Supplied records START

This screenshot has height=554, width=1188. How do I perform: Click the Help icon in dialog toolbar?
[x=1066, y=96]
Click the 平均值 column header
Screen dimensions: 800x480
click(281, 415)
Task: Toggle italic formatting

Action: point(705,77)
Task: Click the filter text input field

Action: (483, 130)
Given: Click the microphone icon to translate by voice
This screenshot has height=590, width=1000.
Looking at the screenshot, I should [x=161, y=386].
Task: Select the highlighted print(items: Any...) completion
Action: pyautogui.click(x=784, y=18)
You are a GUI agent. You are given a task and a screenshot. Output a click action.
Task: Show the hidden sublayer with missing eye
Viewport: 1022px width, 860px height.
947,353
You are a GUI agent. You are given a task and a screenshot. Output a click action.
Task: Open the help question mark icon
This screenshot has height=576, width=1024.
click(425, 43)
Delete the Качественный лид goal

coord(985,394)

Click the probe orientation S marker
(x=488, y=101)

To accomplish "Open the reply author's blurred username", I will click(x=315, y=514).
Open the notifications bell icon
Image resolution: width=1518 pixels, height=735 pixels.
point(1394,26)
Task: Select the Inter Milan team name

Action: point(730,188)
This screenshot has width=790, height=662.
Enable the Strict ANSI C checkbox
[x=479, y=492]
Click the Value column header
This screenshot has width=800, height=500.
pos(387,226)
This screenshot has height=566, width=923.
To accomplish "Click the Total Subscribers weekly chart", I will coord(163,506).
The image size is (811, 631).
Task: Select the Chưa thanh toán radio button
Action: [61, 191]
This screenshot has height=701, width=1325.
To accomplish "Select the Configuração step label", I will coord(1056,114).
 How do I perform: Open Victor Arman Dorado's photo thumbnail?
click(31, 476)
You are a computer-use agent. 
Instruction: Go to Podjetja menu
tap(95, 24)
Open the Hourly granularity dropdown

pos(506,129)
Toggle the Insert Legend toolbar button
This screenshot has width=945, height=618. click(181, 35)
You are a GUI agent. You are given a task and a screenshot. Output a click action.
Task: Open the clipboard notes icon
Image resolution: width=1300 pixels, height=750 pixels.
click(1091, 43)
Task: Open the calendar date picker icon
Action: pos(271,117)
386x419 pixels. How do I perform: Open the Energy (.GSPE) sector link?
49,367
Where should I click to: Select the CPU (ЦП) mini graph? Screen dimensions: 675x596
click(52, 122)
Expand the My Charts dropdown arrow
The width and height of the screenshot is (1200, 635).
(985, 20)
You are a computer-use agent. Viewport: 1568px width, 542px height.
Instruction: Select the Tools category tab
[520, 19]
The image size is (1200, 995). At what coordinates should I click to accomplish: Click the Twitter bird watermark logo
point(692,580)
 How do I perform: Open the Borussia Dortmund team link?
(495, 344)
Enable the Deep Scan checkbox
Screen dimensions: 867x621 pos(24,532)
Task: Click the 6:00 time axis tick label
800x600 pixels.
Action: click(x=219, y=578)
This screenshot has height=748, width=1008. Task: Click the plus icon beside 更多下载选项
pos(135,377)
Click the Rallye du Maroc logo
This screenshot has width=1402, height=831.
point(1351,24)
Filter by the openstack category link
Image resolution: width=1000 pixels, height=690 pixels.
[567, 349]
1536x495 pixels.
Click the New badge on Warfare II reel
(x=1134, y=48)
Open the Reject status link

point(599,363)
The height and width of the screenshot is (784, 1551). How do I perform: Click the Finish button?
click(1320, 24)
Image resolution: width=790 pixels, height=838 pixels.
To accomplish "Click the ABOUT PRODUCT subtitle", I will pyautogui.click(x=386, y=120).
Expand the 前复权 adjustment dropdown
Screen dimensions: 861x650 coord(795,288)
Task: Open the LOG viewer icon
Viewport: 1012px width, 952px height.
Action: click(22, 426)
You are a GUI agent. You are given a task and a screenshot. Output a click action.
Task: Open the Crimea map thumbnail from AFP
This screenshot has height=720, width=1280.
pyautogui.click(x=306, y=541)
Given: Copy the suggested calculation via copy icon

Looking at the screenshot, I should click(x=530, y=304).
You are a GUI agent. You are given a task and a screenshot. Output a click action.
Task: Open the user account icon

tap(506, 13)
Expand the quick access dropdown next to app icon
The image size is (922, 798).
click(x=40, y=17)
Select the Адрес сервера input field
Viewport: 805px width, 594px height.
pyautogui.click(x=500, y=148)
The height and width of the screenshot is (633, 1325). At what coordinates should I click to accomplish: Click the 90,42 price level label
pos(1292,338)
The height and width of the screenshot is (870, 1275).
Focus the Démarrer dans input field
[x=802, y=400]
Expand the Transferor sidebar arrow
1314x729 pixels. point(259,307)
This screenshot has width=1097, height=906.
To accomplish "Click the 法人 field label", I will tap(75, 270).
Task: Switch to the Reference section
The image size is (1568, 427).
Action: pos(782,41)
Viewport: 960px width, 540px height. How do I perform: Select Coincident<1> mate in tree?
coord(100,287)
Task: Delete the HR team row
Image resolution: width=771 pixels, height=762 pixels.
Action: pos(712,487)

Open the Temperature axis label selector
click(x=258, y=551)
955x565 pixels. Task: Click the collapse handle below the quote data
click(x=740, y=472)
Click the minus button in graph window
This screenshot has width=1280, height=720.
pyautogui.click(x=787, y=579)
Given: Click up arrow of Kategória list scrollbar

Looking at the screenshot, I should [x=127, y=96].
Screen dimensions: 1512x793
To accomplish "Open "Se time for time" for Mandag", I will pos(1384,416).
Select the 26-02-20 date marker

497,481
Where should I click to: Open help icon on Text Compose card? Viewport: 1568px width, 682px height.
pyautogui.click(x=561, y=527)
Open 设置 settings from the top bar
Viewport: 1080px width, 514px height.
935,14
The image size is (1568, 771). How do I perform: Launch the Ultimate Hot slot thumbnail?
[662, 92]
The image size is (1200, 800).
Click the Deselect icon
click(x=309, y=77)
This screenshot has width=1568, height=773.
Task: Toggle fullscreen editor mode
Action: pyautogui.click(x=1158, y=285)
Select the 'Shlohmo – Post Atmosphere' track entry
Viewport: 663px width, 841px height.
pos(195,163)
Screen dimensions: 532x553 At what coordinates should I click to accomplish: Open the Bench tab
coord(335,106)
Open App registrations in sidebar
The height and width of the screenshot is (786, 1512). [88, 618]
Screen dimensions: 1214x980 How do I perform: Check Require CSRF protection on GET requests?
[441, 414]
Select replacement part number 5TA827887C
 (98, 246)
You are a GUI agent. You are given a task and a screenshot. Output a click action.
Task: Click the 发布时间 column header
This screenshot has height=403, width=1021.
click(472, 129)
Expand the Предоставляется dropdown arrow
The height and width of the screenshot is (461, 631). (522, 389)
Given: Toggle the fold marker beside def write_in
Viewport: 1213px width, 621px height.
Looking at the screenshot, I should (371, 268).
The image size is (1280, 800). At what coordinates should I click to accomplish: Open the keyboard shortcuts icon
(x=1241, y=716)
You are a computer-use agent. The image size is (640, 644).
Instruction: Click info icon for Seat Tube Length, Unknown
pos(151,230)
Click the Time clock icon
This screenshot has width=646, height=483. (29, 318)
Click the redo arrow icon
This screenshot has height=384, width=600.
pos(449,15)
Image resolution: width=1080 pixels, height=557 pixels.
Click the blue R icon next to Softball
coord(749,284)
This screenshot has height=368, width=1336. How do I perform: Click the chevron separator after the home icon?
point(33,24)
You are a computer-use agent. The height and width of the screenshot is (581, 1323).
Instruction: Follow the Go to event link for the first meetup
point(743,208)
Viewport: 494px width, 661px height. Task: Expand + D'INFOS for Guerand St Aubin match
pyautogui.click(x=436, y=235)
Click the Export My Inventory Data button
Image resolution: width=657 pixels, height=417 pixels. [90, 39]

Supplied records END

The problem -
The entries listed above are to be output exactly. Leave none out.

Task output -
This screenshot has height=554, width=1188. How do I perform: Click the Help icon in dialog toolbar?
[x=1066, y=96]
Click the 平均值 column header
Screen dimensions: 800x480
click(281, 415)
Task: Toggle italic formatting

Action: point(705,77)
Task: Click the filter text input field

Action: (483, 130)
Given: Click the microphone icon to translate by voice
This screenshot has height=590, width=1000.
Looking at the screenshot, I should [x=161, y=386].
Task: Select the highlighted print(items: Any...) completion
Action: pyautogui.click(x=784, y=18)
You are a GUI agent. You are given a task and a screenshot. Output a click action.
Task: Show the hidden sublayer with missing eye
Viewport: 1022px width, 860px height.
947,353
You are a GUI agent. You are given a task and a screenshot. Output a click action.
Task: Open the help question mark icon
This screenshot has height=576, width=1024.
click(425, 43)
Delete the Качественный лид goal

coord(985,394)

Click the probe orientation S marker
(x=488, y=101)

To accomplish "Open the reply author's blurred username", I will click(x=315, y=514).
Open the notifications bell icon
Image resolution: width=1518 pixels, height=735 pixels.
point(1394,26)
Task: Select the Inter Milan team name

Action: point(730,188)
This screenshot has width=790, height=662.
Enable the Strict ANSI C checkbox
[x=479, y=492]
Click the Value column header
This screenshot has width=800, height=500.
pos(387,226)
This screenshot has height=566, width=923.
To accomplish "Click the Total Subscribers weekly chart", I will coord(163,506).
The image size is (811, 631).
Task: Select the Chưa thanh toán radio button
Action: [61, 191]
This screenshot has height=701, width=1325.
To accomplish "Select the Configuração step label", I will coord(1056,114).
 How do I perform: Open Victor Arman Dorado's photo thumbnail?
click(31, 476)
You are a computer-use agent. 
Instruction: Go to Podjetja menu
tap(95, 24)
Open the Hourly granularity dropdown

pos(506,129)
Toggle the Insert Legend toolbar button
This screenshot has width=945, height=618. click(181, 35)
You are a GUI agent. You are given a task and a screenshot. Output a click action.
Task: Open the clipboard notes icon
Image resolution: width=1300 pixels, height=750 pixels.
click(1091, 43)
Task: Open the calendar date picker icon
Action: pos(271,117)
386x419 pixels. How do I perform: Open the Energy (.GSPE) sector link?
49,367
Where should I click to: Select the CPU (ЦП) mini graph? Screen dimensions: 675x596
click(52, 122)
Expand the My Charts dropdown arrow
The width and height of the screenshot is (1200, 635).
(985, 20)
You are a computer-use agent. Viewport: 1568px width, 542px height.
Instruction: Select the Tools category tab
[520, 19]
The image size is (1200, 995). At what coordinates should I click to accomplish: Click the Twitter bird watermark logo
point(692,580)
 How do I perform: Open the Borussia Dortmund team link?
(495, 344)
Enable the Deep Scan checkbox
Screen dimensions: 867x621 pos(24,532)
Task: Click the 6:00 time axis tick label
800x600 pixels.
Action: click(x=219, y=578)
This screenshot has height=748, width=1008. Task: Click the plus icon beside 更多下载选项
pos(135,377)
Click the Rallye du Maroc logo
This screenshot has width=1402, height=831.
point(1351,24)
Filter by the openstack category link
Image resolution: width=1000 pixels, height=690 pixels.
[567, 349]
1536x495 pixels.
Click the New badge on Warfare II reel
(x=1134, y=48)
Open the Reject status link

point(599,363)
The height and width of the screenshot is (784, 1551). How do I perform: Click the Finish button?
click(1320, 24)
Image resolution: width=790 pixels, height=838 pixels.
To accomplish "Click the ABOUT PRODUCT subtitle", I will pyautogui.click(x=386, y=120).
Expand the 前复权 adjustment dropdown
Screen dimensions: 861x650 coord(795,288)
Task: Open the LOG viewer icon
Viewport: 1012px width, 952px height.
Action: click(22, 426)
You are a GUI agent. You are given a task and a screenshot. Output a click action.
Task: Open the Crimea map thumbnail from AFP
This screenshot has height=720, width=1280.
pyautogui.click(x=306, y=541)
Given: Copy the suggested calculation via copy icon

Looking at the screenshot, I should click(x=530, y=304).
You are a GUI agent. You are given a task and a screenshot. Output a click action.
Task: Open the user account icon

tap(506, 13)
Expand the quick access dropdown next to app icon
The image size is (922, 798).
click(x=40, y=17)
Select the Адрес сервера input field
Viewport: 805px width, 594px height.
pyautogui.click(x=500, y=148)
The height and width of the screenshot is (633, 1325). At what coordinates should I click to accomplish: Click the 90,42 price level label
pos(1292,338)
The height and width of the screenshot is (870, 1275).
Focus the Démarrer dans input field
[x=802, y=400]
Expand the Transferor sidebar arrow
1314x729 pixels. point(259,307)
This screenshot has width=1097, height=906.
To accomplish "Click the 法人 field label", I will tap(75, 270).
Task: Switch to the Reference section
The image size is (1568, 427).
Action: pos(782,41)
Viewport: 960px width, 540px height. How do I perform: Select Coincident<1> mate in tree?
coord(100,287)
Task: Delete the HR team row
Image resolution: width=771 pixels, height=762 pixels.
Action: pos(712,487)

Open the Temperature axis label selector
click(x=258, y=551)
955x565 pixels. Task: Click the collapse handle below the quote data
click(x=740, y=472)
Click the minus button in graph window
This screenshot has width=1280, height=720.
pyautogui.click(x=787, y=579)
Given: Click up arrow of Kategória list scrollbar

Looking at the screenshot, I should [x=127, y=96].
Screen dimensions: 1512x793
To accomplish "Open "Se time for time" for Mandag", I will pos(1384,416).
Select the 26-02-20 date marker

497,481
Where should I click to: Open help icon on Text Compose card? Viewport: 1568px width, 682px height.
pyautogui.click(x=561, y=527)
Open 设置 settings from the top bar
Viewport: 1080px width, 514px height.
935,14
The image size is (1568, 771). How do I perform: Launch the Ultimate Hot slot thumbnail?
[662, 92]
The image size is (1200, 800).
Click the Deselect icon
click(x=309, y=77)
This screenshot has width=1568, height=773.
Task: Toggle fullscreen editor mode
Action: pyautogui.click(x=1158, y=285)
Select the 'Shlohmo – Post Atmosphere' track entry
Viewport: 663px width, 841px height.
pos(195,163)
Screen dimensions: 532x553 At what coordinates should I click to accomplish: Open the Bench tab
coord(335,106)
Open App registrations in sidebar
The height and width of the screenshot is (786, 1512). [88, 618]
Screen dimensions: 1214x980 How do I perform: Check Require CSRF protection on GET requests?
[441, 414]
Select replacement part number 5TA827887C
 (98, 246)
You are a GUI agent. You are given a task and a screenshot. Output a click action.
Task: Click the 发布时间 column header
This screenshot has height=403, width=1021.
click(472, 129)
Expand the Предоставляется dropdown arrow
The height and width of the screenshot is (461, 631). (522, 389)
Given: Toggle the fold marker beside def write_in
Viewport: 1213px width, 621px height.
Looking at the screenshot, I should (371, 268).
The image size is (1280, 800). At what coordinates should I click to accomplish: Open the keyboard shortcuts icon
(x=1241, y=716)
You are a computer-use agent. The image size is (640, 644).
Instruction: Click info icon for Seat Tube Length, Unknown
pos(151,230)
Click the Time clock icon
This screenshot has width=646, height=483. (29, 318)
Click the redo arrow icon
This screenshot has height=384, width=600.
pos(449,15)
Image resolution: width=1080 pixels, height=557 pixels.
Click the blue R icon next to Softball
coord(749,284)
This screenshot has height=368, width=1336. How do I perform: Click the chevron separator after the home icon?
point(33,24)
You are a computer-use agent. The height and width of the screenshot is (581, 1323).
Instruction: Follow the Go to event link for the first meetup
point(743,208)
Viewport: 494px width, 661px height. Task: Expand + D'INFOS for Guerand St Aubin match
pyautogui.click(x=436, y=235)
Click the Export My Inventory Data button
Image resolution: width=657 pixels, height=417 pixels. [90, 39]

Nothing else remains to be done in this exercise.